There was yet another interesting piece in his month’s Playboy, an essay toward the back by Jessica Warner, the author of a recent book, All or Nothing: A Short History of Abstinence in America. Her essay, The United States of Abstinence: How Saying No Became A Distinctly American Practice, is definitely worth seeking out, but here’s the salient bits.
She begins by outlining the history of the idea of abstinence itself.
In no place other than America has the idea of abstinence — whether from food, drink, drugs or sex — taken root so deeply. Your federal tax dollars are currently being used to tell kids to put off sex until they enter into a “biblical marriage relationship.” The 1980s gave us Nancy Reagan and her antidrug mantra “Just say no.” A century earlier, Anthony Comstock crusaded to outlaw smut, penny dreadfuls and contraceptives, while Frances Willard led America’s women in a fight against demon rum. There have been so many crusades it is easy to forget that at one time, in the 17th and 18th centuries, abstinence meant only one thing to Americans: no sex until marriage. The idea that people should abstain from all other vices first appeared in the 1830s. What began as a campaign against distilled spirits suddenly morphed into a campaign against all forms of alcohol and then against all other “stimulants” — tea and coffee, pickles and spices, meats and apple pie, fancy clothes and double entendres, narcotics and soft mattresses, and, last but not least, sex with oneself.
She then quickly outlines the early influences of religions, and how different Christian denominations reacted differently to temperance sentiments based on their own interpretations of scripture, and specifically a peculiar idea, or doctrine, known by different names, such as “Christian perfection, sanctification, the second blessing or holiness.” That notion was essentially the “touchstone for abstinence in America.”
That idea leads adherents “to believe [people] can overcome sin in its entirety” and so “Christian perfection and abstinence are mutually reinforcing concepts of extreme behavior.” These manifest themselves into “a declaration of all-out war on sin.”
Not every denomination feels as strongly, but the stronger that commitment, “the more likely it encourages abstinence.” And in places like Great Britain, for those same reasons the idea of abstinence never caught on in the same way. There, church leaders like John Wesley — of the Methodists — believed their “religion does not lie in doing what God has not enjoined or abstaining from what he hath not forbidden.”

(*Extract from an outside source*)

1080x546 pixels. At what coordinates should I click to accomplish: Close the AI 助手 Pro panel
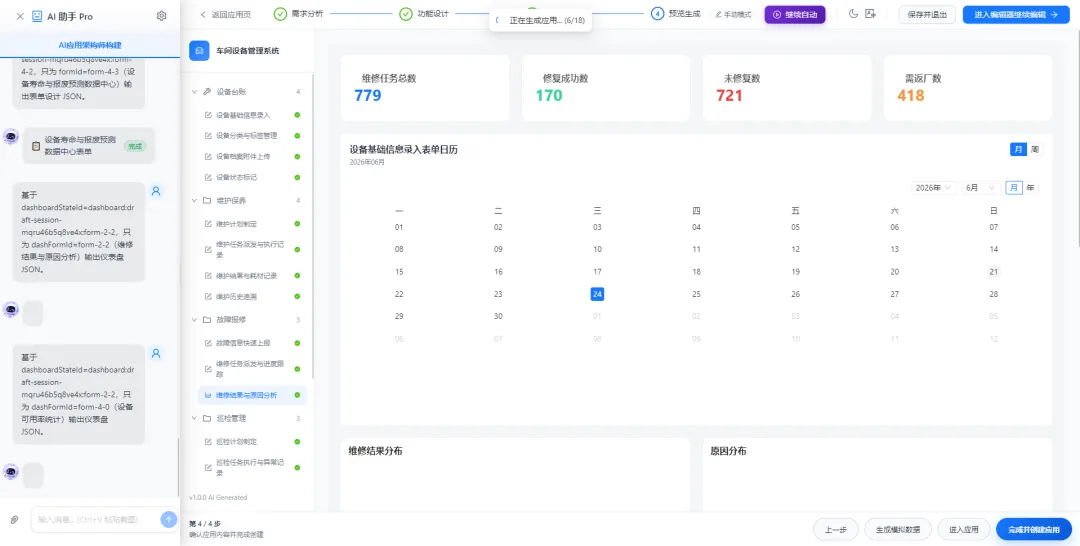pyautogui.click(x=20, y=16)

Among modern evangelicals, the Pentecostals have the strongest commitment to Christian perfection and the highest rate of teetotalism, reaching 70 percent. In contrast, Baptist churches vary in their commitment to perfection, and their overall rate of teetotalism, under 55 percent, is correspondingly lower.
And the Baptists, who over the last few years have had their leaders come out very publicly against alcohol, are not all in agreement at any rate.
When the Southern Baptist Convention recently attempted to reaffirm its “total opposition to the manufacturing, advertising, distributing and consuming of alcoholic beverages,” its younger members objected, complaining that the resolution needlessly “draws a line in the sand.” For the modern evangelical, abstinence effectively means one thing only: saying no to sex outside marriage. There is a certain irony in all this, for in drawing the line at the sins of the sexual revolution, modern evangelicals have, quite despite themselves, returned to the status quo ante, that is, to the looser moral code of America before the great evangelical revivals of the 1800s. The interesting question is whether the list of taboos will continue to shrink and, if so, what will be the next thing to go.
To me, that’s a fascinating question as anti-alcohol groups appear to be gaining influence, especially politically, while younger generations seem generally less interested in their rhetoric. I’ll be very interested to read the entire book, All or Nothing: A Short History of Abstinence in America, which I ordered right after I finished the article.